Un texte de Joane Bérubé

Coordonnatrice du programme Fourchette bleue, Laurie Dumas estime que c’est en partie par habitude, mais aussi parce que les produits étrangers sont souvent en plus grand nombre sur les tablettes des supermarchés que les Québécois mangent plus de poissons importés. Le coût des produits marins d’ici est aussi un frein, avoue Mme Dumas.

Pour accroître la portion de poissons, crustacés et algues pêchés et cultivés au Québec, l’organisme entreprend cet hiver une tournée pour sensibiliser tous les acteurs de la filière marine alimentaire à cet enjeu. Fourchette bleue veut discuter de diversification de la pêche et de promotion des produits avec des pêcheurs, mariculteurs, industriels-transformateurs, distributeurs, poissonniers et restaurateurs.

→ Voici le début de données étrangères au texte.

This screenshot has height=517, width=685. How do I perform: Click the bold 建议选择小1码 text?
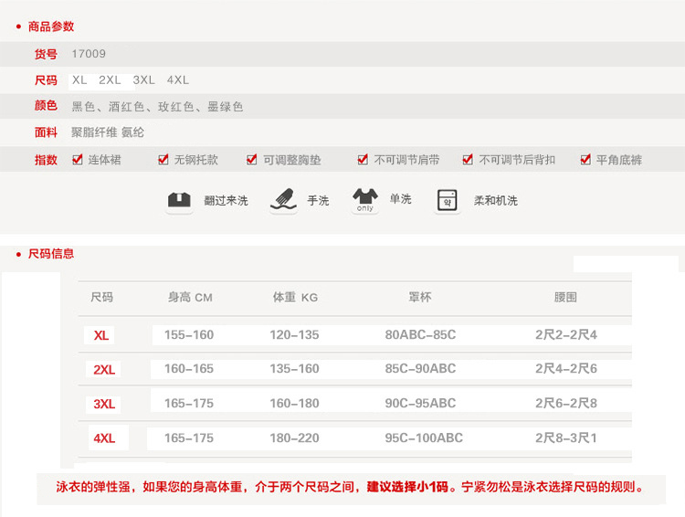tap(407, 487)
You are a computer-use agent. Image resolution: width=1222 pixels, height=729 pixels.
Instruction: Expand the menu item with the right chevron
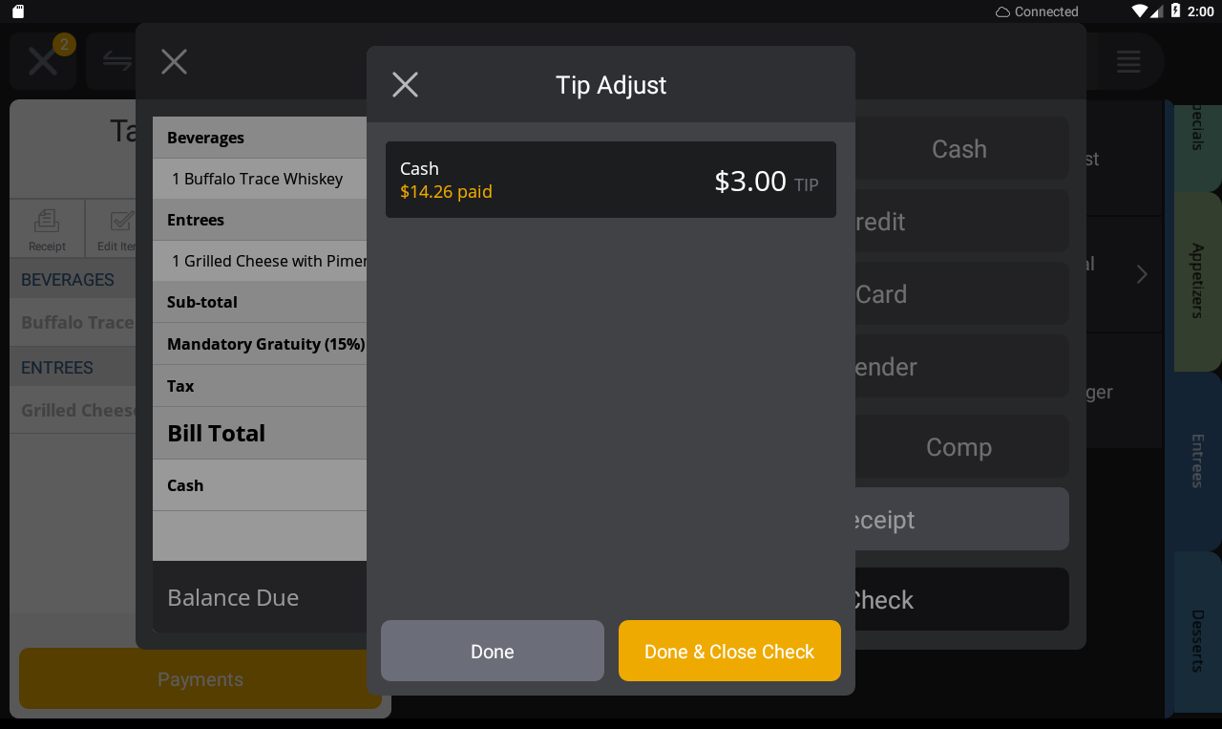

La tournée permettra aussi de présenter le programme Fourchette bleue aux pêcheurs, le rôle de Fourchette bleue et la liste des espèces valorisées.

La coordonnatrice entend aussi mettre de l’avant l’intérêt des restaurateurs et des poissonniers pour des espèces méconnues, émergentes ou moins présentes sur les étals, mais qui font partie des prises accidentelles des pêcheurs. « S’ils ont la possibilité de les ramener, nous, on veut leur démontrer qu’il y a une demande pour ces produits », explique Laurie Dumas.

Beaucoup de produits, comme les couteaux de mer, sont exportés ailleurs tandis qu’on importe souvent des produits de moins bonne qualité, souligne Mme Dumas. Cette dernière réfère notamment au tilapia, souvent élevé de manière intensive avec des hormones de croissance.

Mme Dumas entend donc sensibiliser les transformateurs et les fournisseurs à la demande locale. « On est souvent avec les restaurateurs, les chefs qui nous demandent de travailler par exemple avec le calmar du Saint-Laurent ou avec la baudroie, qui est un poisson très prisé avec un goût s’apparentant au homard, mais c’est très difficile d’en trouver », relate la porte-parole de Fourchette bleue.

Laurie Dumas croit qu’en incitant ainsi les pêcheurs, les fournisseurs et les transformateurs à diversifier leurs prises et leurs transformations apparaîtront sur les tablettes de nouvelles espèces.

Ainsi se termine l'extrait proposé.